Yeni güne, yine yeni bir “Borsada manipülasyon soruşturması”na uyandık dün.
Sadece 1 hafta içinde ikinci operasyonun düğmesine basıldı.
800 milyon liralık dev bir haksız kazançtan, “vurgun”dan söz ediliyor.
Anlaşılan o ki “küçük” yatırımcı “büyük”lerin avı haline gelmiş.
TÜİK’in makyajlı verileriyle alım gücü erirken, kriptodan borsaya, bahis sitelerinden fonlara kadar herkes “kurtuluş yolu” arıyor.
Ama bu yeni oyun alanlarında da adalet yok.
Küçük yatırımcı yem oluyor, hem de göz göre göre...
★★★
Her şeyin bir sınırı var bu ülkede... Enflasyon hariç.
TÜİK’e göre yüzde 37’ye inen yıllık enflasyon, cebimizde hâlâ kat be kat üzerinde.
Geriden gelen kayıplar yangını iyiden iyiye büyütüyor.
Güven vermeyen veriler yüzünden hak edilen zamlar alınamadı, maaşlar eridi, geçim imkansız hale geldi.
Etiketlerin hızına yetişemeyenler, alışkanlıklarını değiştirdi.
Artık herkes daha az alıyor, daha az yiyor, AMA daha çok düşünüyor.
İşte tam da bu yüzden herkes ekonomist, herkes uzman, herkes yatırımcı oldu.
Dün aracına bindiğim taksici, 1 milyon liraya 7 ev alıp kiraya verilebileceğini anlatıyordu, akrabasının 7 milyona tek ev aldığına üzülerek.
Külliyen bir çıkış arayışındayız.
Kimisi kriptoya sarılıyor, kimisi suç olduğunu bilmesine rağmen riske giriyor; yasa dışı bahisle ‘şansını deniyor’.
En garanticiler ise yönünü borsaya çeviriyor.
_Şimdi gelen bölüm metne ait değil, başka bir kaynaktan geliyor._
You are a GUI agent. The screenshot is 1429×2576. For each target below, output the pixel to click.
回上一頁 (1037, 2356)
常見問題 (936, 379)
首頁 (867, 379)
Ama artık o da garanti değil.
Borsa yatırımcısı deyince eskiden akla büyük sermayeler, profesyonel analizler, uzun vadeli planlar gelirdi.
Ama bugünün yatırımcıları bambaşka: Bir kısmı öğrenci, harçlığını değerlendirmek istiyor.
Bir kısmı memur, geçinemediği için yan gelir arıyor.
Ev kadınları, emekliler, beyaz yakalılar...
Kimse zengin olmanın peşinde değil.
Kaybettiğini kurtarma derdinde...
Geçim derdinde... Ekmek derdinde...
Ama bu yeni yatırımcı kitlesi için bilgi değil, duyum; analiz değil, dedikodu belirleyici oluyor. Bu da manipülasyonun kapısını ardına kadar açıyor.
Instagram, Tiktok, Youtube yatırım tavsiyeleri ile, Telegram binlerce kişinin olduğu gruplarla dolu.
★★★
Bu tabloya bakıp “İnsanlar açgözlü” demek kolay.
Ama asıl mesele bu değil.
Sistem insanları sadece düz, tek bir işte, 9:00-18:00 çalışarak ayakta kalamayacak hale getirdi.
Döviz tutuluyor, bankaya konulan para bu faiz oranlarına rağmen gün be gün eriyor.
Yaşananlar “alternatifsizlik ekonomisi”nin bir sonucu.
Sistemin dayattığı çaresizlik olmasa insanlar neden sosyal medya tüyolarının peşine takılsın ki?
Geleceğe dair umut biriktirmek için yol arıyorlar.
Ancak her alanda olduğu gibi, borsa tahtasında da adalet yok bu ülkede.
Son haftalarda üst üste gelen borsa operasyonları, manipülasyon soruşturmaları, gözaltılar... Bunlar buzdağının sadece görünen kısmı.
Küçük yatırımcının hissesiyle oynayanlar, sosyal medya hesaplarıyla yönlendirme yapanlar, içeriden bilgi sızdıranlar...
Oyun büyük. Ve kaybeden hep küçükler oluyor.
Küçük yatırımcının korunmadığı yerde serbest piyasa, serbest talan oluyor.
Bir ülkede ekonomik adalet sadece vergi reformuyla, TÜİK hesaplarıyla değil; yatırım piyasalarının düzgün denetlenmesiyle, küçük yatırımcının korunmasıyla da ölçülür.
Yoksa bu hikayede yatırımcı değil, hepimiz sadece yem oluruz.
Tam kapatırken...
Bir soru daha...
Yüz binler neden manipülasyon riskini bile bile 3 dakikalık Tiktok yatırım tüyosuna güveniyor ama TÜİK’e ve ekonomi yönetimine güvenmiyor?
Bu soruya dürüstçe verilecek bir yanıt aslında sorunların çözümü için en önemli başlangıç olabilir.